Primera División de México 2010 Bicentenario Liguilla

Tournament details
- Country: Mexico
- Teams: 8

Final positions
- Champions: Toluca
- Runners-up: Santos Laguna

Tournament statistics
- Matches played: 14
- Goals scored: 43 (3.07 per match)

= 2010 Primera División de México Bicentenario Liguilla =

The Liguilla (Mini League) of the Primera División de México 2010 Bicentenario was a final mini-tournament involving eight teams of the Primera División de México, in an elimination two-legs playoff.

The first leg Final of the Liguilla was on Wednesday May 20, between Santos Laguna against Toluca.

Defending champions Monterrey, were not able to defend their past championship, as they were knocked out in the first round of the "Liguilla" by Pachuca

==Teams==

As the 18 teams of the 2010 Bicentenario were divided in three groups of six teams, it was determined that the two top of each group advanced to the Liguilla, even though having had a low performance at the general table. Alongside those six teams, the two best teams at the general table of the remaining 12, regardless of their group, advanced to the Liguilla.

| S | Team | Manager | Captain | Performance at the Apertura 2009 |  |  |  |  |  |  |  |  |  |
| Pld | W | D | L | GF | GA | GD | Pts | P | Qualified as |
| 1 | Monterrey | Mexico Víctor Vucetich | Mexico Luis Ernesto Pérez | 17 | 10 | 6 | 1 | 30 | 15 | +15 | 36 | 1st | First place Group 2 |
| 2 | Guadalajara | Mexico José Luis Real | Mexico Luis Ernesto Michel | 17 | 10 | 2 | 5 | 28 | 21 | +7 | 32 | 2nd | First place Group 1 |
| 3 | Toluca | Mexico José de la Torre | Mexico Zinha | 17 | 8 | 6 | 3 | 27 | 15 | +12 | 30 | 3rd | Runner-up Group 1 |
| 4 | UNAM | Brazil Ricardo Ferretti | Mexico Sergio Bernal | 17 | 7 | 7 | 3 | 20 | 10 | +10 | 28 | 4th | First place Group 3 |
| 5 | Santos Laguna | Argentina Rubén Omar Romano | Mexico Oswaldo Sánchez | 17 | 8 | 4 | 5 | 27 | 25 | +2 | 28 | 5th | Runner-up Group 3 |
| 6 | América | Mexico Jesús Ramírez | Mexico Pável Pardo | 17 | 7 | 4 | 6 | 29 | 20 | +9 | 25 | 6th | Runner-up Group 2 |
| 7 | Morelia | Mexico Tomás Boy | Argentina Mauricio Romero | 17 | 7 | 4 | 6 | 22 | 13 | +9 | 25 | 7th^{2} | Third place Group 2^{1} |
| 8 | Pachuca | Argentina Guillermo Rivarola | Colombia Miguel Calero | 17 | 7 | 4 | 6 | 27 | 26 | +1 | 25 | 8th | Fourth place Group 2^{1} |

1.Best ranked out of the two top of each group.
2.Although having been tied with points and goal difference with América, Morelia scored less goals throughout the season as opposed to América.

==Tie-breaking criteria==
The Liguilla has a particular tie-breaking criteria: In case of a tie in the aggregate score, the higher seeded team advance.

The exception for this tie-breaking criteria is the final, where the higher seeded team rule is not used.

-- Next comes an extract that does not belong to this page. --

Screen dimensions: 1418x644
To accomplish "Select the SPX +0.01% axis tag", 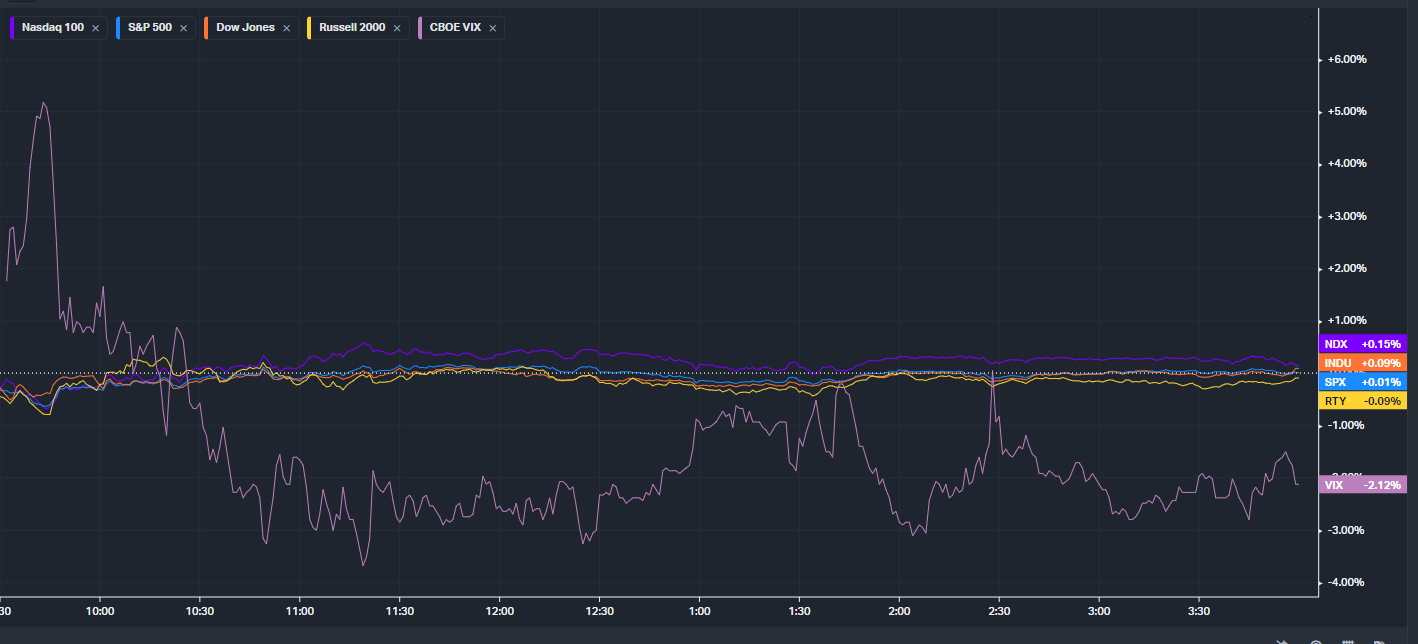I will click(x=1363, y=382).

In this case, if the teams remained tied after 90 minutes of play during the second leg of the finals, extra time were used, followed by a penalty shootout if necessary.

==Bracket==
The Liguilla had those teams play two games against each other on a home-and-away basis. The winner of each match up was determined by aggregate score.

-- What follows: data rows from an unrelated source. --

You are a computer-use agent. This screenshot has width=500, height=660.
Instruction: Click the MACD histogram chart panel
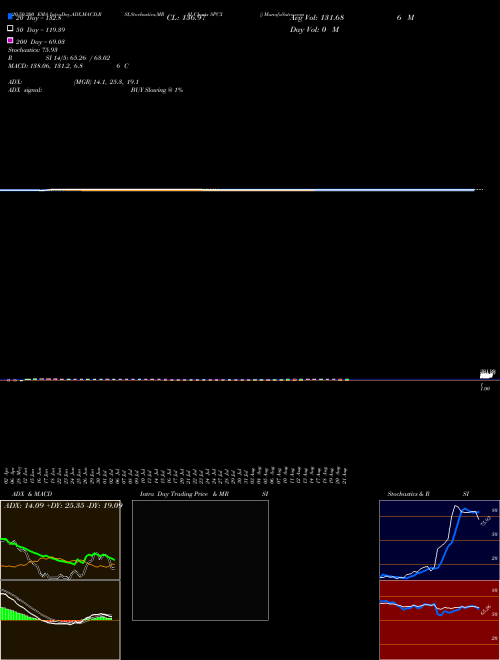(60, 620)
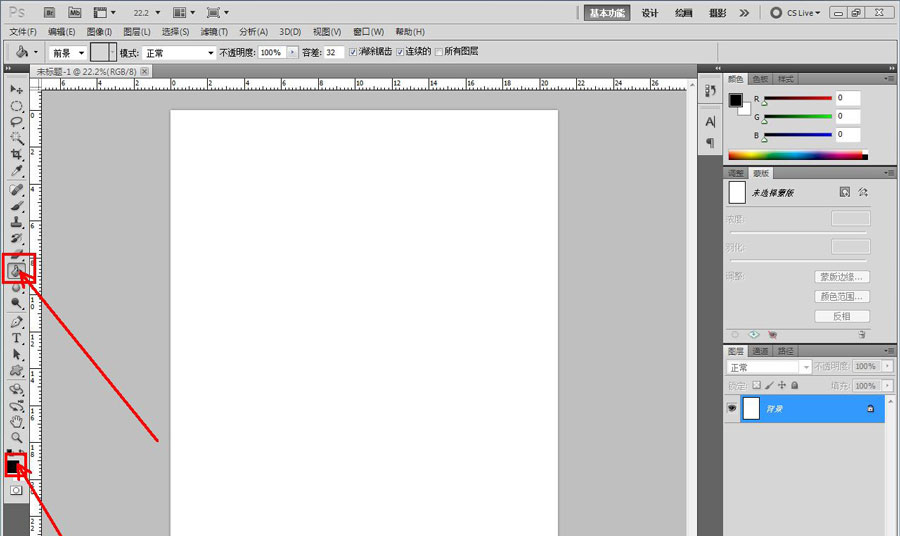Click the foreground color swatch in toolbox
Screen dimensions: 900x536
[x=14, y=465]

The teams were seeded one to eight in quarterfinals, and re-seeded one to four in semifinals, depending on their position at the general table of the season. Higher seeded teams play on their home field during the second leg.

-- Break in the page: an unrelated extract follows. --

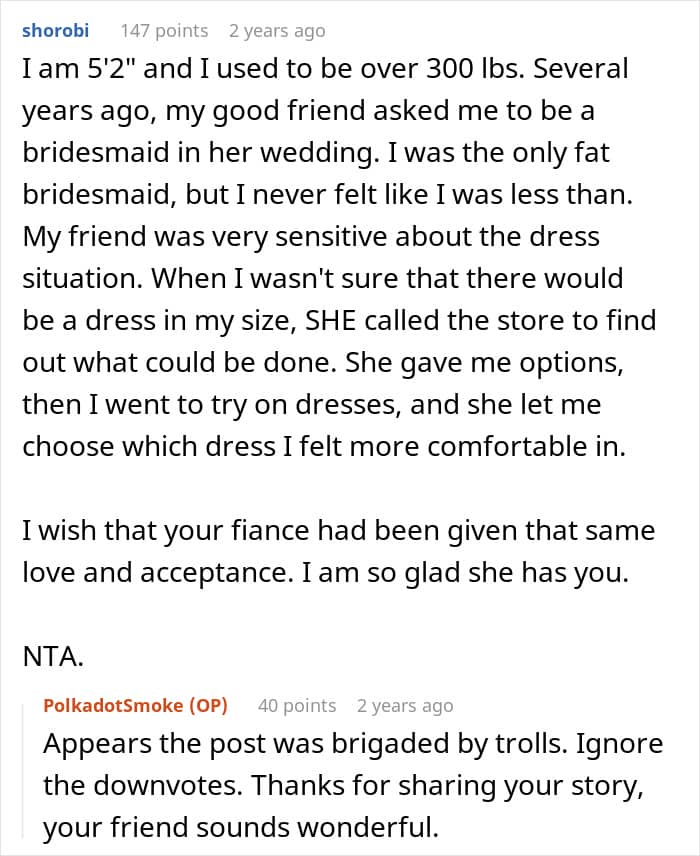Viewport: 700px width, 856px height.
Task: Click the 147 points score
Action: pos(164,31)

Also, the highest seeded can choose when, if Saturday or Sunday, they want to play the second leg. As the rules mentioned that one half of the matches must be on Wednesday/Saturday, and the other in Thursday/Sunday, the rest of the teams must suit on that choice.

1.Advanced by best position on the general table.

==Quarter-finals==
The quarterfinals were played on May 1 or 2 (first leg) and May 8 or 9 (second leg).

Kickoffs are given in local time (UTC-6).

| Team 1 | Agg.Tooltip Aggregate score | Team 2 | 1st leg | 2nd leg |
|---|---|---|---|---|
| Monterrey (1) | 1–3 | (8) Pachuca | 0–1 | 1–2 |
| Guadalajara (2) | 2–5 | (7) Morelia | 2–4 | 0–1 |
| Toluca (3) | 4–2 | (6) América | 2–2 | 2–0 |
| UNAM (4) | 1–2 | (5) Santos Laguna | 0–2 | 1–0 |

===First leg===
May 1, 2010
Pachuca 1 - 0 Monterrey
  Pachuca: Álvarez 29'
----
May 1, 2010
Morelia 4 - 2 Guadalajara
  Morelia: Cabrera 23', Rey 55', Pereyra 63', Borgetti 66'
  Guadalajara: Enríquez 39', Bravo 45'
----
May 2, 2010
Santos Laguna 2 - 0 UNAM
  Santos Laguna: Jiménez 27', Vuoso 47'
----
May 2, 2010
América 2 - 2 Toluca
  América: Beausejour 5', Layún 23'
  Toluca: Mancilla 2', Dueñas 26'

===Second leg===
May 8, 2010
Monterrey 1 - 2 Pachuca
  Monterrey: Martínez 32'
  Pachuca: Brambila 47', Montes 87'
----
May 8, 2010
Guadalajara 0 - 1 Morelia
  Morelia: Hernández 57'
----
May 9, 2010
Toluca 2 - 0 América
  Toluca: Zinha 29', Pérez 89'
----
May 9, 2010
UNAM 1 - 0 Santos Laguna
  UNAM: Íñiguez 53'

==Semi-finals==
The semifinals were played on May 12 (first leg) and May 15 (second leg).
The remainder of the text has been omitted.